私の手を優しく握り返してくれる響君と、視線が絡むと、彼は震える私に優しいキスをくれる。
「行こうか。」
手を引かれて
足を踏み込んだ敷地。
大きな門をくぐると、和と洋のバランスがとれた庭が広がっていた。
ここが
響君の生まれ育った家なのだ。
改めて自分との育ちの違いに怖じ気づきそうになりながらも、手から伝わる温もりがちゃんと安心感を与えてくれる。
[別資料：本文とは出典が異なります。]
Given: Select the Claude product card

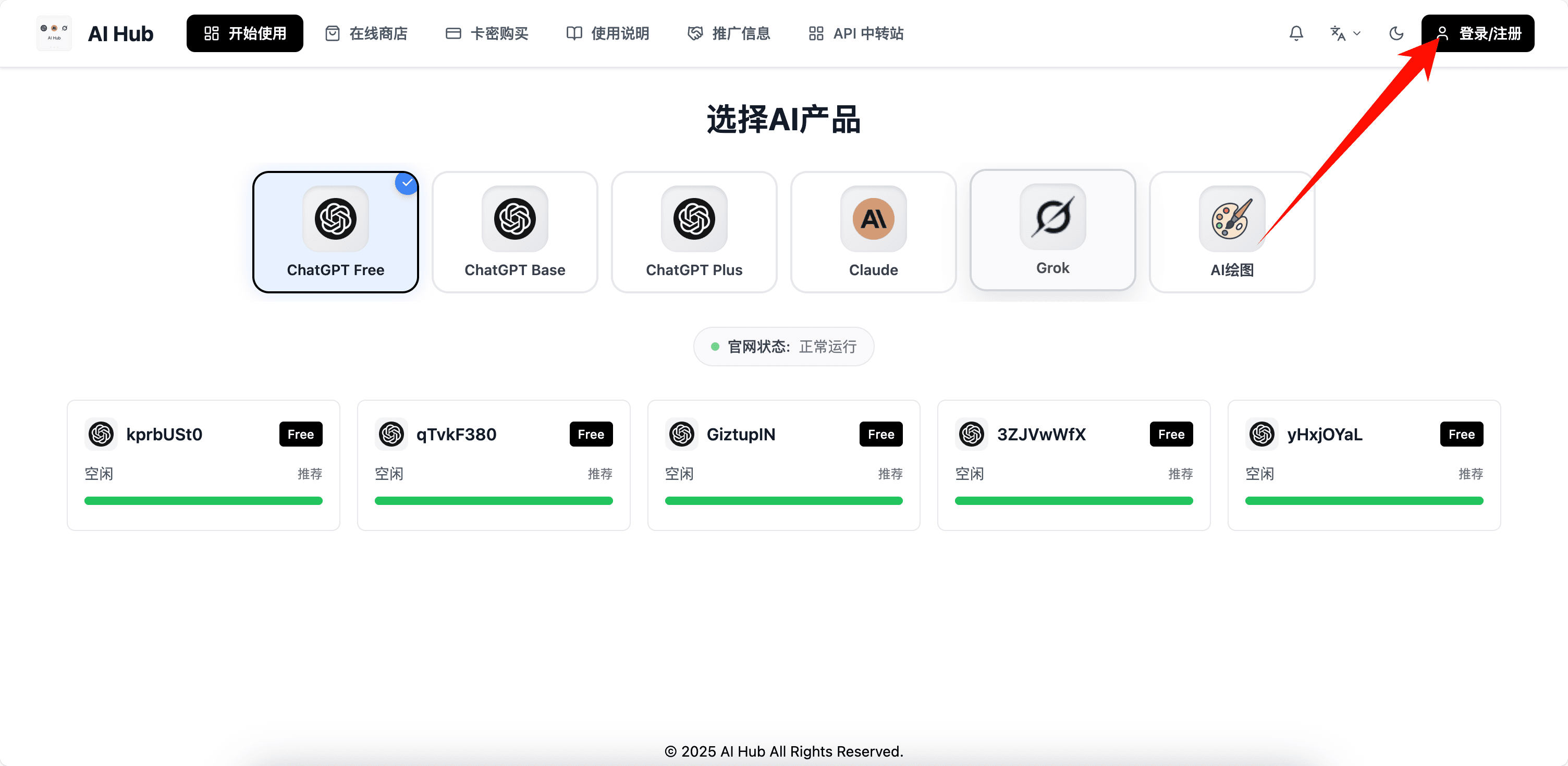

屋敷の扉を開けて中に入ると、そこはまるでどこかで見たようなお城のエントランスが広がっていた。
「お帰りなさいませ、響様」
数人の家政婦が私達を出迎えた。
まるで響君は本当に本物の王子様のようで、一瞬、彼が遠い遠い存在の人に思えてしまう。
「・・・響君。」
不安でその顔を見上げると
彼は優しく頷いた。
「大丈夫だよ。君を一人ぽっちになんかしないから」
響君が頼もしく見えて、深い深呼吸をして、息を整える。
階段を下りてきた緒方さんが私達を見ると「國一様がお待ちです」と、私達に着いてくるように言った。